__Requisitos da tarefa__: Escreva a continuação do texto sobre a assistência ao parto, mostrado mais abaixo, começando logo depois da última frase dele.

------ Trecho para análise

Parto vaginal não é sinônimo de parto bacana, a menos que seja bem assistido

Enfermeiras seguram a mão da mãe na hora do nascimento em hospital do SUS
Enfermeiras seguram a mão da mãe na hora do nascimento em hospital do SUS - Gabriela Di Bella - 30.jun.16/ Folhapress

Minha mãe, grávida de nove meses do primeiro filho, ouvia meu tio cantar a cada vez que se encontravam: “As águas vão rolar”, sem entender que a música era uma piada com ela. Era um tempo em que pré-natal significava, no máximo, o dia 24 de dezembro, e não uma rotina de consultas e exames que antecedem o parto. Ao chegar na maternidade, viu-se sozinha, imobilizada na maca, com dores fortíssimas, até que sentiu o jorro de um líquido quente entre as pernas. Aterrorizada, começou a gritar em desespero que seu bebê estava morrendo, pois se esvaía em sangue! A enfermeira chegou furiosa, apenas para lhe dizer que se calasse, que ela era uma idiota atrapalhando a rotina do hospital, pois aquilo era a bolsa rompida —as águas que rolaram, afinal. Mulheres, que, como ela, tiveram partos vaginais desamparados, mal assistidos ou francamente violentos, não tardaram a almejar que as filhas tivessem um tratamento melhor. Nesse caso, a medicina traria a saída perfeita pela promessa de analgesia e, o suprassumo, a cirurgia cesariana. Limpo, rápido e fácil.

------------
------ Dados fornecidos

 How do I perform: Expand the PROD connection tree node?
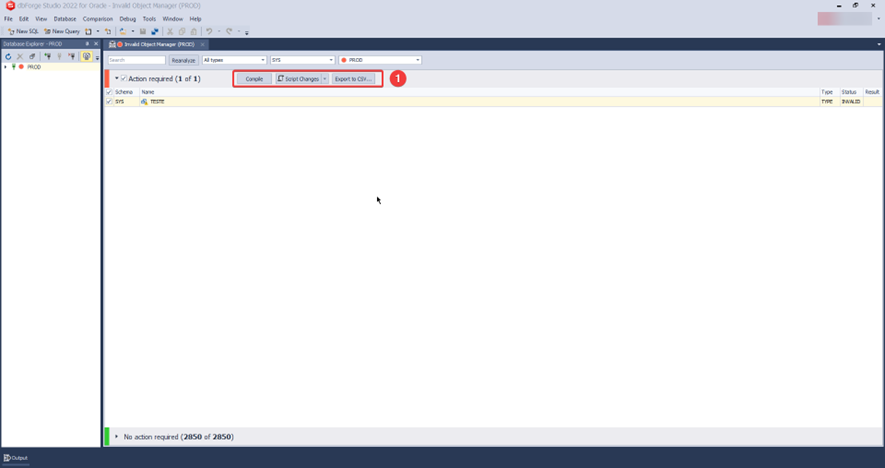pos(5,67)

------------
------ Dados fornecidos

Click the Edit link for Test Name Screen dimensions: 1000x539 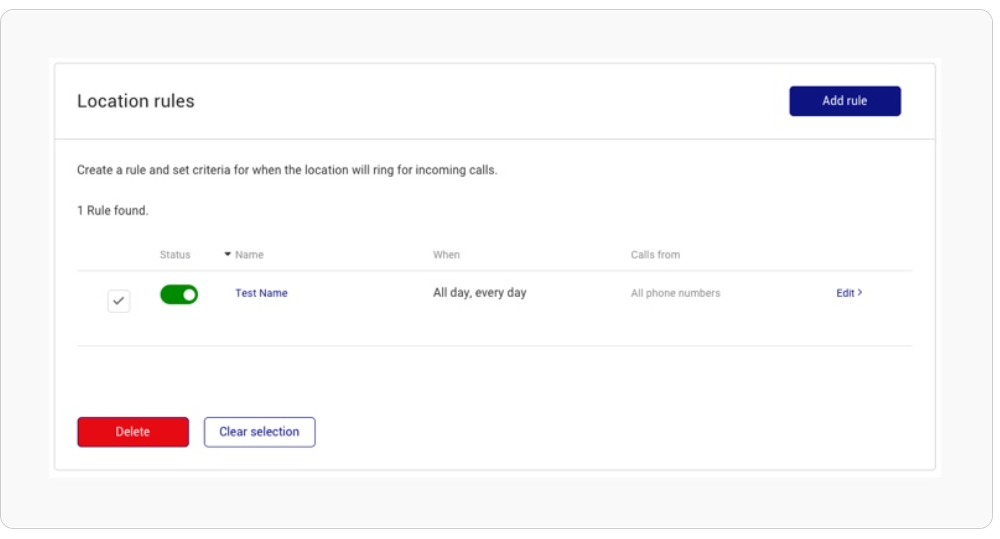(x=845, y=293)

------------
------ Dados fornecidos

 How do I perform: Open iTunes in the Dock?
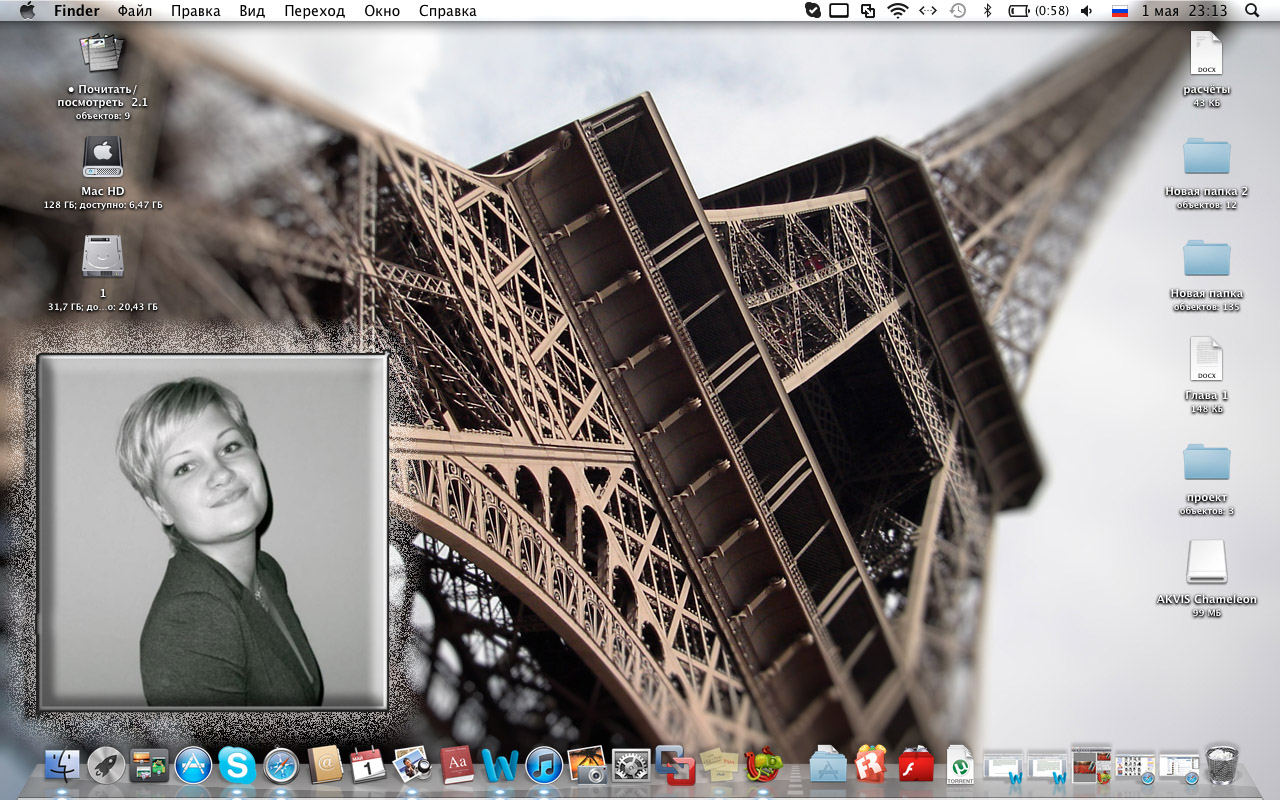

------------

__Resposta da tarefa__:
Do lado da medicina, quanto menos o parto fosse apenas um evento fisiológico e natural —passível de acontecer em casa—, mais se justificaria a cobrança de honorários. A cirurgia é um procedimento rentável porque implica intervenções devidamente remuneradas e porque o agendamento fez do parto um acontecimento (quase) previsível. Verdadeira linha de produção da fábrica-maternidade, com parturientes-máquina e bebês-produto, como nos alertou Robbie Davis-Floyd em “Birth as an American Rite of Passage”, já em 1992.

O casamento entre intimidação, desinformação, interesses financeiros, misoginia e racismo fez do Brasil o campeão mundial das cesarianas eletivas, cujas motivações raramente são salvar bebês e mães em risco. Conhecemos bem a banalização do diagnóstico de “sofrimento fetal”. Além disso, os riscos da cirurgia são ocultados e vende-se uma garantia que jamais existiu.

A versão dos bebês não é menos terrível e levamos algumas décadas para nos sensibilizar com o nascimento deles. Pendurar o recém-nascido pelos pés, enquanto se dá um bom tapa na bunda, era uma prática corriqueira e celebrada, que hoje soa bizarra. O curioso é que o mesmo bebê que, na sala de parto é recebido com as manipulações protocolares mais grotescas —aplicar colírio, aspirar, medir, pesar—, ato contínuo, é tratado pela família com toda a delicadeza e proteção que merece. Se o enxergássemos assim desde o primeiro momento...

Foi necessário que os pediatras se unissem para impedir o agendamento de cesarianas cada vez mais precoces —a produção sempre pode ser otimizada—, pois sobra para eles o cuidado com os desconfortos respiratórios, que se tornaram absolutamente corriqueiros (sem comentar sequelas piores das cirurgias desnecessárias). Sugiro os documentários “Nascendo no Brasil” (2001), de Cara Biasucci, verdadeira pílula de matrix, e o recém lançado “Renascimento do Parto” (Netflix).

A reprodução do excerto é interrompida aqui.